> **Fragmento del texto**:
++++++++
La coca, la carne y el fuego - Francisco Vanrell
Todos saben quién fue Isabel Sarli, aunque pocos realmente saben de ella
más que los rasgos esenciales que enseña la mitología argentina: cuerpo
voluptuoso, desnudos provocativos, cines subterráneos y una moral controvertida.
Confieso que en mi caso, prácticamente no conozco nada de ella ni soy un
fanático admirador de sus películas, y es que, en realidad, poco importa en
este caso la vida personal de la actriz. No estamos buscando desentrañar la
esencia de la Coca.
Una noche como cualquiera, haciendo zapping (la triste condición del consumidor modelo de la cultura y el espectáculo del siglo XX-I), el canal antes conocido como INCAA TV y que ahora se llama Cine.ar –luego de una reestructuración (eufemismo de vaciamiento) violenta de los sistemas de medios públicos, que arrasó hasta con los nombres– presentaba a sus televidentes una película protagonizada por Isabel Sarli y Armando Bó, a su vez director del largometraje y amante (en la ficción y en la realidad –aunque nunca consumaron el matrimonio legal–) de la Coca.
La película (Fuego, 1969) estaba empezada y como pude averiguar después, en una re-visión, me había perdido un detalle crucial del inicio de la historia. En el momento en que yo la comencé a ver, todo encajaba en el mito de la Coca: una historia sin demasiado argumento, para dejar que se luzca el cuerpo voluptuoso de la actriz en desnudos provocativos, moralmente controvertidos (en la época de su producción original, pero también entre un gran público contemporáneo: los tilingos y los pacatos se reproducen a tasas preocupantes) y destinado a la intimidad de cines subterráneos o la intimidad más íntima de la casa y el televisor.
++++++++
> **Extracto de datos**:

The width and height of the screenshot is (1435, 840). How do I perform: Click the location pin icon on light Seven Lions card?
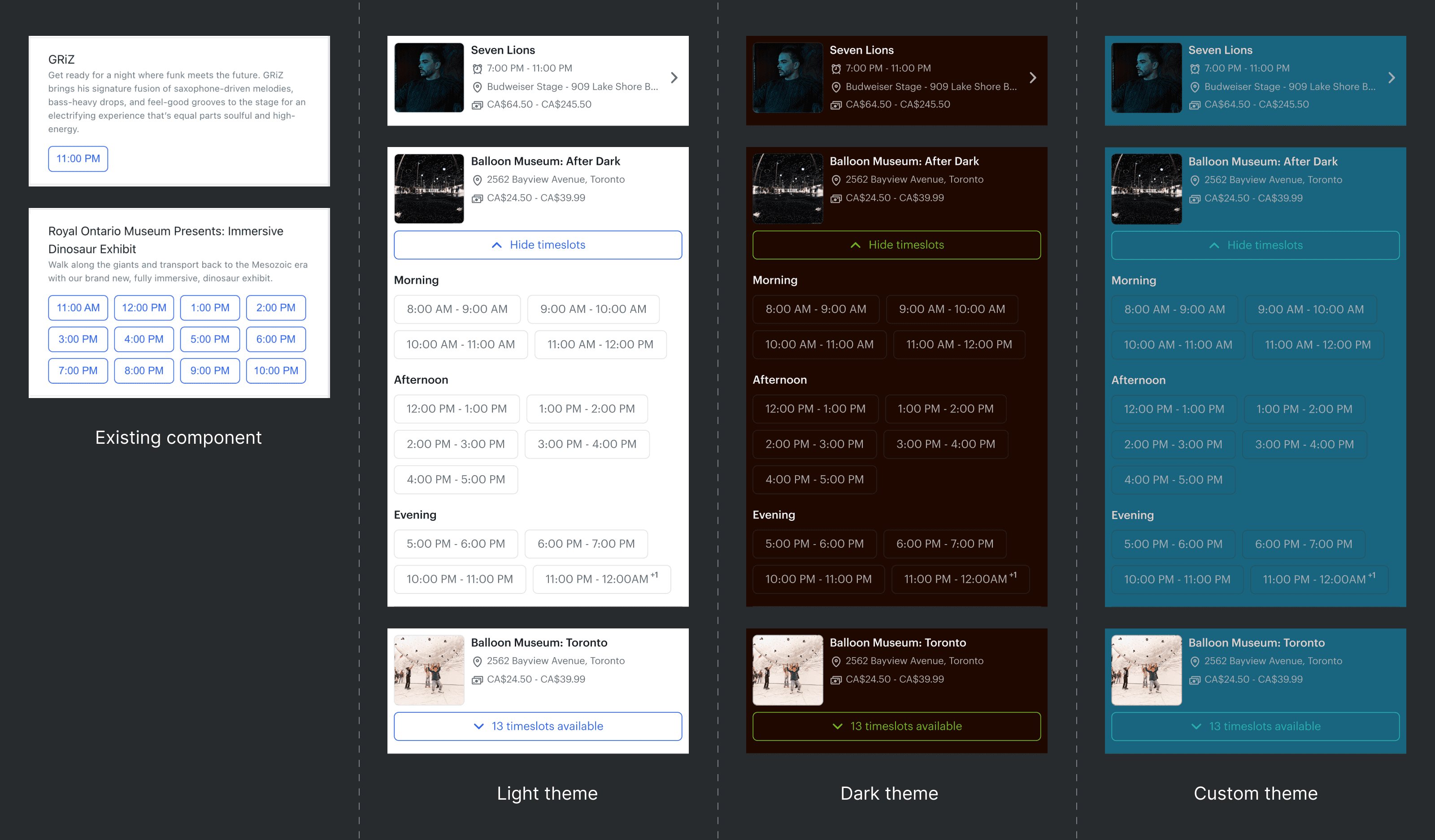477,87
++++++++
> **Objetivos**:
A - Traduce al inglés esta oración del texto sobre Isabel Sarli: "La película (Fuego, 1969) estaba empezada y como pude averiguar después, en una re-visión, me había perdido un detalle crucial del inicio de la historia."
B - Enumera todos los rasgos esenciales de Isabel Sarli que, según el texto sobre ella, enseña la mitología argentina.
C - Extrae del texto sobre Isabel Sarli el fragmento que va de "La coca, la" a "esencia de la Coca.", ambos incluidos.

> **Resultados**:
A - The film (Fuego, 1969) had already started and, as I was able to find out later on a second viewing, I had missed a crucial detail from the beginning of the story.

B -
- cuerpo voluptuoso
- desnudos provocativos
- cines subterráneos
- una moral controvertida

C -
La coca, la carne y el fuego - Francisco Vanrell
Todos saben quién fue Isabel Sarli, aunque pocos realmente saben de ella
más que los rasgos esenciales que enseña la mitología argentina: cuerpo
voluptuoso, desnudos provocativos, cines subterráneos y una moral controvertida.
Confieso que en mi caso, prácticamente no conozco nada de ella ni soy un
fanático admirador de sus películas, y es que, en realidad, poco importa en
este caso la vida personal de la actriz. No estamos buscando desentrañar la
esencia de la Coca.